Take care of yourself and your family. Then turn right around and take care of your neighbors. If you don’t say something, who will? Is it law enforcement’s job to know every bad situation when it arises? How could they possibly know that, short of turning this country into a police state?
Individual liberty is paramount in this country. We’ve all fought battles, recently, to secure liberty. We’ve won some and we’ve lost some. But maybe we’re missing the point – maybe the battle isn’t about liberty at all. Maybe the battle we should be fighting for is to secure our right to personal responsibility. When our society demonstrates an obvious lack of responsibility (in reporting, acting, investigating, following up, taking care of each other), THAT is when our government is quick to show up and step in.
Let’s turn the tables on this. Learn from the lessons of Cleveland. Take care of each other. For God’s sake, our liberty depends on it, and in some cases, our lives depend on it too.

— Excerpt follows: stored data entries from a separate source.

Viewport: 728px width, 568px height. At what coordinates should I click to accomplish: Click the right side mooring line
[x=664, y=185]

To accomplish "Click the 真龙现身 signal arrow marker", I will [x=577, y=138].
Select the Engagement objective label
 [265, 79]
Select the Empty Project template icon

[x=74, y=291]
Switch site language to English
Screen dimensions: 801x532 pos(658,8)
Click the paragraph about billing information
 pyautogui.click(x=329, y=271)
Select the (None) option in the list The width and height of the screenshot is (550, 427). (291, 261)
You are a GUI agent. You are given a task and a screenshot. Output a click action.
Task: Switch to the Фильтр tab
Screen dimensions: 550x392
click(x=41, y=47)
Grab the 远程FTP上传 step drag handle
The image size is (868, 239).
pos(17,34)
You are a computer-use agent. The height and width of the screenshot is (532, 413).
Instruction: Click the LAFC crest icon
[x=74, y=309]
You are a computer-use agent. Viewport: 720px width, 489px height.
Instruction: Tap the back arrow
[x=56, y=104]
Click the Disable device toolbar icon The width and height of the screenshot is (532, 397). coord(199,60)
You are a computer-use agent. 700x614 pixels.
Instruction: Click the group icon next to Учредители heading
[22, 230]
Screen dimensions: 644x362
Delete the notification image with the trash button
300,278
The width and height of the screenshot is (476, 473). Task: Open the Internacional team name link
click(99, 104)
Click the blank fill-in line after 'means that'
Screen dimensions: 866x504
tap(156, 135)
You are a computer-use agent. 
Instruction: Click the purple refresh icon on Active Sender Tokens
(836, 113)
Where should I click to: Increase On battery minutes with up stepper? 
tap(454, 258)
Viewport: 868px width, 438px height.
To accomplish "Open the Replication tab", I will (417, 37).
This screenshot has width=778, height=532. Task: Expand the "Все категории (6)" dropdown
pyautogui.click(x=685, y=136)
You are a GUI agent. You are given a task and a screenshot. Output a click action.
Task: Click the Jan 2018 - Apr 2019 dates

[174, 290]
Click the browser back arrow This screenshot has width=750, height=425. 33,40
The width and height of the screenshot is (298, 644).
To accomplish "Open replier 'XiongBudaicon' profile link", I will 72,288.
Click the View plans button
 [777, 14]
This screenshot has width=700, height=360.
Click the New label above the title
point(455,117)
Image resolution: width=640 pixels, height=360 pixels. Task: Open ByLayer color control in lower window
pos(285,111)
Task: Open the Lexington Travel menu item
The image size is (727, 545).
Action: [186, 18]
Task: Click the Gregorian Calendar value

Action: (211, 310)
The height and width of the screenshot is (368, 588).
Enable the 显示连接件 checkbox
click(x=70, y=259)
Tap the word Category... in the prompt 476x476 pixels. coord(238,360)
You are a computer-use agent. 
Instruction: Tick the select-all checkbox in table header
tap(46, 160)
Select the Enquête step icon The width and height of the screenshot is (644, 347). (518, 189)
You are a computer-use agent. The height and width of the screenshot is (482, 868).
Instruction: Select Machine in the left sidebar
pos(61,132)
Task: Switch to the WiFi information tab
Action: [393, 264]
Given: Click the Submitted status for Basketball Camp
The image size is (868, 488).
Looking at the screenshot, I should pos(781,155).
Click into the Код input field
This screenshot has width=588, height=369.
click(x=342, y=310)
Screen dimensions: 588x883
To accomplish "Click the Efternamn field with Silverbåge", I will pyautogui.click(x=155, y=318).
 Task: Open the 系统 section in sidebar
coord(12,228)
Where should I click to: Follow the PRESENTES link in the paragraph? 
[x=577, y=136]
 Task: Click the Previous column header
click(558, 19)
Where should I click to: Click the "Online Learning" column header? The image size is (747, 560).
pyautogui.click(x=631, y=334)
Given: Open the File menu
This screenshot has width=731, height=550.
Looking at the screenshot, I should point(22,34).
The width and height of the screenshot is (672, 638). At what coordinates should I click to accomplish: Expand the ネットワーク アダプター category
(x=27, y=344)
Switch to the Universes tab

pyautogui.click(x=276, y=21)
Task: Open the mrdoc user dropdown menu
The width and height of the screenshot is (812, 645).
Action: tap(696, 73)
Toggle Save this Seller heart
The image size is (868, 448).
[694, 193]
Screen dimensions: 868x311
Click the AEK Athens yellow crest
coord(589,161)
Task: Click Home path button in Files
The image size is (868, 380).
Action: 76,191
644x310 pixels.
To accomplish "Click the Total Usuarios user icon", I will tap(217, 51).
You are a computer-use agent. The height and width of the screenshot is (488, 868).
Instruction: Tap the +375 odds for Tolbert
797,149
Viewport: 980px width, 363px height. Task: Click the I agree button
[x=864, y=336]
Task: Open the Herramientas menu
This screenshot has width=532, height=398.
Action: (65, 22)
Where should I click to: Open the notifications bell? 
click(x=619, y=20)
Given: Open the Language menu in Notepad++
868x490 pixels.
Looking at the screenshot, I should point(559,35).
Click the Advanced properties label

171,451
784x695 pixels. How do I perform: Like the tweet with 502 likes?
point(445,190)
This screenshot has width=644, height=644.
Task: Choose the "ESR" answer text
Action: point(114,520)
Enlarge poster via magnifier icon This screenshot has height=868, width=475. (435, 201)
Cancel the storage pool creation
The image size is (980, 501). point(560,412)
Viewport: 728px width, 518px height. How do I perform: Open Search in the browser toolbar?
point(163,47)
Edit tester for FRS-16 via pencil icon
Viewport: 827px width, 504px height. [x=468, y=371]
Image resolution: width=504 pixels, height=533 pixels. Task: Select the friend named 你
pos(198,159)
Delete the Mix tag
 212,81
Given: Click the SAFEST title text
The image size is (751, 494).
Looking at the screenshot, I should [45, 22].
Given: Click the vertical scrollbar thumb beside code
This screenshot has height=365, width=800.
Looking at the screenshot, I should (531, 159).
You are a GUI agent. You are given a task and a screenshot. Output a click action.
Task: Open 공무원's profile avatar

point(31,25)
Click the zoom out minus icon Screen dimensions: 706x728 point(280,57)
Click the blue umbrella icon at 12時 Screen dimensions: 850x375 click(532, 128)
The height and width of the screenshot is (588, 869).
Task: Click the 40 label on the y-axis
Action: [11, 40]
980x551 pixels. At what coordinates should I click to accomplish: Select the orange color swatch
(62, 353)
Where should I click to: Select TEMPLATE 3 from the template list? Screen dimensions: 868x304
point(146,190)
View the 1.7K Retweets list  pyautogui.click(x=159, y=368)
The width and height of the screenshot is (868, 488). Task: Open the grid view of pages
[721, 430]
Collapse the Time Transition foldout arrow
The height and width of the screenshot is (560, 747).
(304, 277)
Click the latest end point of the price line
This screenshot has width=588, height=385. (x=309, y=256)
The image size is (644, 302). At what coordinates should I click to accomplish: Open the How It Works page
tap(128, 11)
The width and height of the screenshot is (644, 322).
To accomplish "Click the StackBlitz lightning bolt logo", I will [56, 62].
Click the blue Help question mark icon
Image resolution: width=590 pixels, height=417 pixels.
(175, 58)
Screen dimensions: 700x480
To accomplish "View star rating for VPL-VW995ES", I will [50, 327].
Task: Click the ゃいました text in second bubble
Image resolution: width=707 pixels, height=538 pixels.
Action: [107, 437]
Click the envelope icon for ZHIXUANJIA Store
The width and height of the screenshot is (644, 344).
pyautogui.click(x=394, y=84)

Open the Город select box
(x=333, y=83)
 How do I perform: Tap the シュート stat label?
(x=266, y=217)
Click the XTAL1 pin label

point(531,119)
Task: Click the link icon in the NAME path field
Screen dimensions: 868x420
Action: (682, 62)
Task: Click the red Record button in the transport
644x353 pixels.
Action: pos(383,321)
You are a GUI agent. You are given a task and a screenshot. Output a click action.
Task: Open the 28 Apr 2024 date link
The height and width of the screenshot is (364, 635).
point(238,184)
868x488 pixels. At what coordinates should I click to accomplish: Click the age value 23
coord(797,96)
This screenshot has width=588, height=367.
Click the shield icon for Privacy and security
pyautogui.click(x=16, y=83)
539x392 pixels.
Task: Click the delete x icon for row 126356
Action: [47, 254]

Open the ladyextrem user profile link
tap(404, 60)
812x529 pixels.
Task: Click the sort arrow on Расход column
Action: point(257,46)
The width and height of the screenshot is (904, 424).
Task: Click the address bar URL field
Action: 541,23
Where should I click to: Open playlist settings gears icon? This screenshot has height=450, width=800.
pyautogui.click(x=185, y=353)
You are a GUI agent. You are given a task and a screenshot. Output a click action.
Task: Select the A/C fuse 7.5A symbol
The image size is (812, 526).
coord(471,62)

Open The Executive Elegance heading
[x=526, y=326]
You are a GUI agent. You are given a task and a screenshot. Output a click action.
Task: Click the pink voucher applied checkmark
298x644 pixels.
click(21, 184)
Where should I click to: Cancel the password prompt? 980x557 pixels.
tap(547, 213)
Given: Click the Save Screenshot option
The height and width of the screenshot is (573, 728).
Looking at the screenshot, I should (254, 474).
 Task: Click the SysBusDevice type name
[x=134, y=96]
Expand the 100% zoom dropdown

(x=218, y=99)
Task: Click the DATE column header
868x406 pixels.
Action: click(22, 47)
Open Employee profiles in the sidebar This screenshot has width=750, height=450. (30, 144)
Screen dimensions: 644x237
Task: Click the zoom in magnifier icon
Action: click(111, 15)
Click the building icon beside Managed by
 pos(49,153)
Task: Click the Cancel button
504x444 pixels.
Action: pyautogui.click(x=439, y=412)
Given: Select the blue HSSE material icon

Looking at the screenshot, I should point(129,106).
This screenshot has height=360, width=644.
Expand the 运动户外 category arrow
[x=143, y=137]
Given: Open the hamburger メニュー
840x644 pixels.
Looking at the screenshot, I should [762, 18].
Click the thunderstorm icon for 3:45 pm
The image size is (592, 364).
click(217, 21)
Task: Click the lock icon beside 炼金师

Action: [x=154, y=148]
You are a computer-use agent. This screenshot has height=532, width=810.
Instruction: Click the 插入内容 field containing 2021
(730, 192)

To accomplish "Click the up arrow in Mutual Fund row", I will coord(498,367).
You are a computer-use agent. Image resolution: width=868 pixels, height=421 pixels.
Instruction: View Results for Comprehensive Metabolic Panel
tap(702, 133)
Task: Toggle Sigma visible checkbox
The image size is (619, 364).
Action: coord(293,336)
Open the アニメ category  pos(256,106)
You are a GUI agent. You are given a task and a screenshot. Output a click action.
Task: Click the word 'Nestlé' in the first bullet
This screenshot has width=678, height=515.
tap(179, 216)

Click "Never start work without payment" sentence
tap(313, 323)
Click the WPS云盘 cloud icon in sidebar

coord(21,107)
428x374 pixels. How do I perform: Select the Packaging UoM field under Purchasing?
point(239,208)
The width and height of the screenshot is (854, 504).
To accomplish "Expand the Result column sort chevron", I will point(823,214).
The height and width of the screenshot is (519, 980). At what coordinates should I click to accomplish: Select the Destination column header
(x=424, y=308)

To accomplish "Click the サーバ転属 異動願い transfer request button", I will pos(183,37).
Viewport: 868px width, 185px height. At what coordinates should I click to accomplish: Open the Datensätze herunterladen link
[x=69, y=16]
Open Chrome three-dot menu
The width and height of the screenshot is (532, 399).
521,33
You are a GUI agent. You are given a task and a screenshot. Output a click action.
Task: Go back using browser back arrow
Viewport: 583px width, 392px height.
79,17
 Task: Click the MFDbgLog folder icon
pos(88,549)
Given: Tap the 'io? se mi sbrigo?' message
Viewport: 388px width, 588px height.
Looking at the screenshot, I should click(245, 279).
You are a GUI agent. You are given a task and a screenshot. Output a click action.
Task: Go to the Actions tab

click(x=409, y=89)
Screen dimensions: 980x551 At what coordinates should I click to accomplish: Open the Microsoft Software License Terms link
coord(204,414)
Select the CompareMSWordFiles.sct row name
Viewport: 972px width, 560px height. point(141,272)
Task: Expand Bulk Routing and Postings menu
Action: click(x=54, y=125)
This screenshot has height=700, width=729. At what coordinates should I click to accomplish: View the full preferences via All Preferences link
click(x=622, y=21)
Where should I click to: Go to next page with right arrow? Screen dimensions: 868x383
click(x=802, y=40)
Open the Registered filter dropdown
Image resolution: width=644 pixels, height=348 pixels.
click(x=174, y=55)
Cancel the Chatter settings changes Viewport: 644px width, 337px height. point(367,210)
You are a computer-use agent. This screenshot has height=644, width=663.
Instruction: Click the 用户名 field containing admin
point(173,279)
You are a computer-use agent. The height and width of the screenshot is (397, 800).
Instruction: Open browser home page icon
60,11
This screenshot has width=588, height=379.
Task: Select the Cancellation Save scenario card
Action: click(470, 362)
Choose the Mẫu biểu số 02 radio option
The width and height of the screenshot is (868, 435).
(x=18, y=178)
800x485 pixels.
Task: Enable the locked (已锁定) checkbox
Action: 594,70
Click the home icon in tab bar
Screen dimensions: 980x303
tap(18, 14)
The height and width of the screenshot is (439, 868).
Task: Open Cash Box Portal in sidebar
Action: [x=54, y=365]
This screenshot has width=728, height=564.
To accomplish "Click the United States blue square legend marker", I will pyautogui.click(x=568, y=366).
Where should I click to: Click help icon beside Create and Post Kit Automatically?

If you’ve ever seen the tv show “I Survived…” one of the running themes is how frequently people see tragedy right in front of them, often times literally staring them right in the face, and yet they turn around and walk away. For many of us, this is the Normalcy Bias all over again. We’re expecting to see normal things, and even when confronted with overwhelming evidence to the contrary, we see what we want to see – what we expect to see – and we ignore the rest, even to the point of dismissing it as “someone else’s problem.” All so we can get back into our daily routine. There are dozens, if not hundreds or thousands, of stories from 9/11 where, even when people watched a plane fly into a building right next to them, they turned around, walked back to their desk, and checked their email or called their spouse to talk about dinner plans. They rejected a visual (or otherwise… some even felt the impact and felt the heat of the explosion) input, even when true, because it didn’t fit into their schedule.
We see that over and over and over… and we’re seeing it again in Cleveland.
Take responsibility for your own life, and let’s take care of each other. Because no one else will.